Thrust 1: Free-energy calculations in protein-ligand binding
Binding free-energy methods based on statistical mechanics and atomistic simulations are considered to be the most rigorous route to predict ligand-binding affinities, as it can potentially capture the dynamics, desolvation, and entropic effects. Besides the well-known free-energy perturbation and thermodynamic integration methods, potential of mean force pathway method, λ-dynamics, non-equilibrium dynamics have shown promising applications in protein-ligand binding. Much progress has been made in terms of efficiency and reliability by incorporating a variety of enhanced-sampling methods. However, which method is most suited for a specific problem? What are the remaining challenges? We propose to address these questions by reaching a consensus on the best approaches that will advance binding free-energy calculations to play a major role in drug discovery.

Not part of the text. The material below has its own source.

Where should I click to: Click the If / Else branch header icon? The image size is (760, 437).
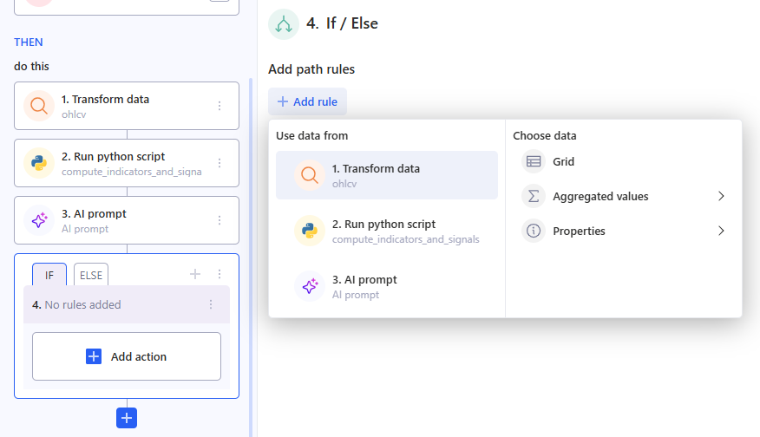(x=284, y=24)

Thrust 2: Entropy and enthalpy contributions in protein-ligand binding
To achieve high binding affinity by rational enthalpic optimization is notoriously difficult because the enthalpic gain is very often compensated by an entropic loss. The mechanism of enthalpy-entropy compensation, however, still remains a subject of controversy, and more rigorous error analysis is needed. Thus, the benefits of capturing the individual thermodynamic terms of binding are increasingly appreciated in drug discovery. However, large fluctuations of entropy in protein systems render a direct estimation of entropy via conventional simulation nearly impossible. Applying free-energy approaches to estimate the entropy cost of a protein-ligand system is still a computational intensive task. We will have a brainstorming session at the workshop on how to tackle the current entropic calculation challenge in the drug-discovery process.

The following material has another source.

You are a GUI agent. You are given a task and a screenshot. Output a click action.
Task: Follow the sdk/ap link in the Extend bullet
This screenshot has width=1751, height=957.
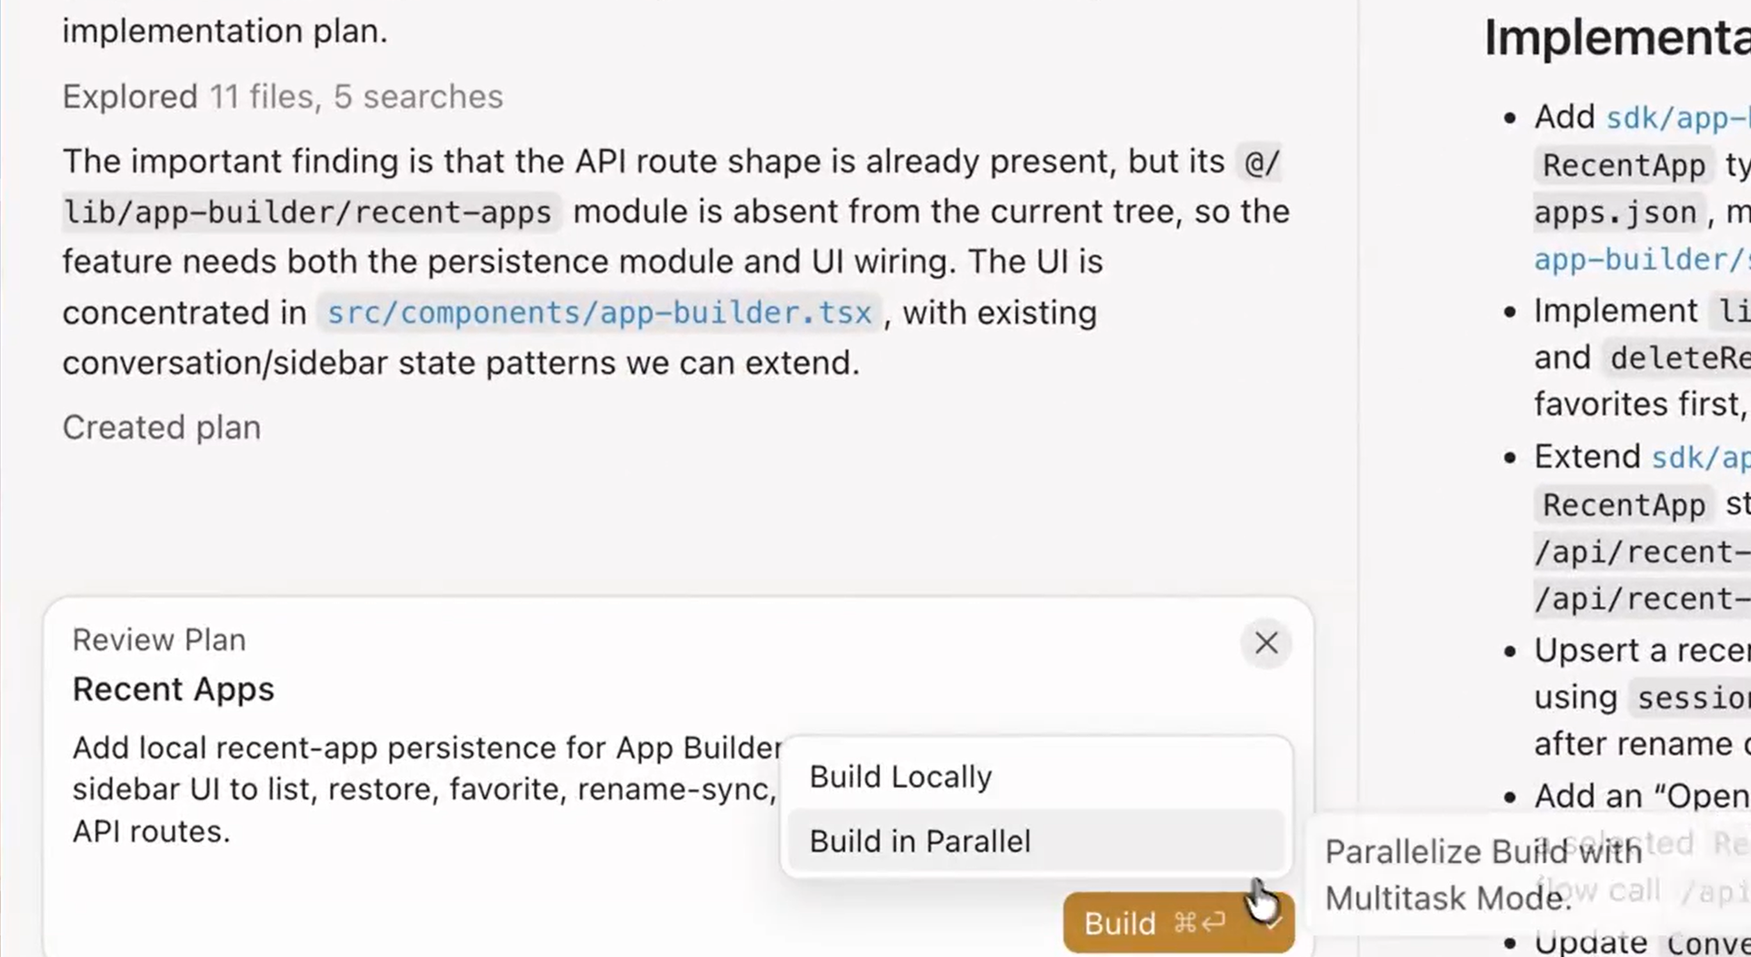coord(1700,458)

Thrust 3: Receptor-ligand kinetics: kon and koff
Much less is known about the molecular determinants of binding kinetics than about those of equilibrium binding affinity, because the rate constants inherently depend on the free-energy barriers. In other words, capturing the correct ligand binding/unbinding pathways as well as the conformational fluctuations becomes essential to predict the underlying kinetics. The association rates have been estimated from simulating the spontaneous ligand-receptor association events or from multi-scale dynamics simulations. Although microsecond timescale association events are becoming accessible for atomistic simulations nowadays, the much slower dissociation rates still require novel algorithms to bridge the timescale gap. Besides the rate prediction, identifying the conformations involved in the (un-)binding pathways and the transition state will be key for the rational manipulation of binding kinetics to improve the kinetic selectivity.

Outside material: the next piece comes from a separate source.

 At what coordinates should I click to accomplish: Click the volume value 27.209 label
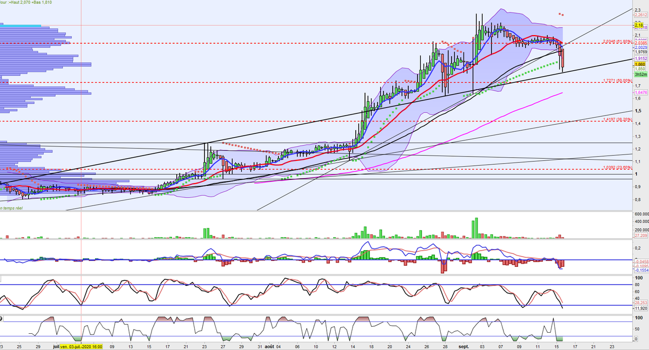coord(640,235)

Thrust 4: Bioavailability: Cell permeability, absorption, distribution, metabolism, and aggregation
Rigorous computational methods have become increasingly popular for the prediction of bioavailability as they provide atomistic insights into the permeation and distribution processes. Particular challenges in calculating the inhomogeneous diffusivity of drugs in lipid membranes and the sampling near the critical barrier region will be discussed during the workshop. Small-molecule self-aggregation has been shown to correlate with solubility and promiscuous activity of the drug. Thus, its prediction would help to prioritize compounds with desirable safety profiles and to flag unsafe compounds. We will have an overview of the current techniques and focus the discussion on the particular challenges raised recently.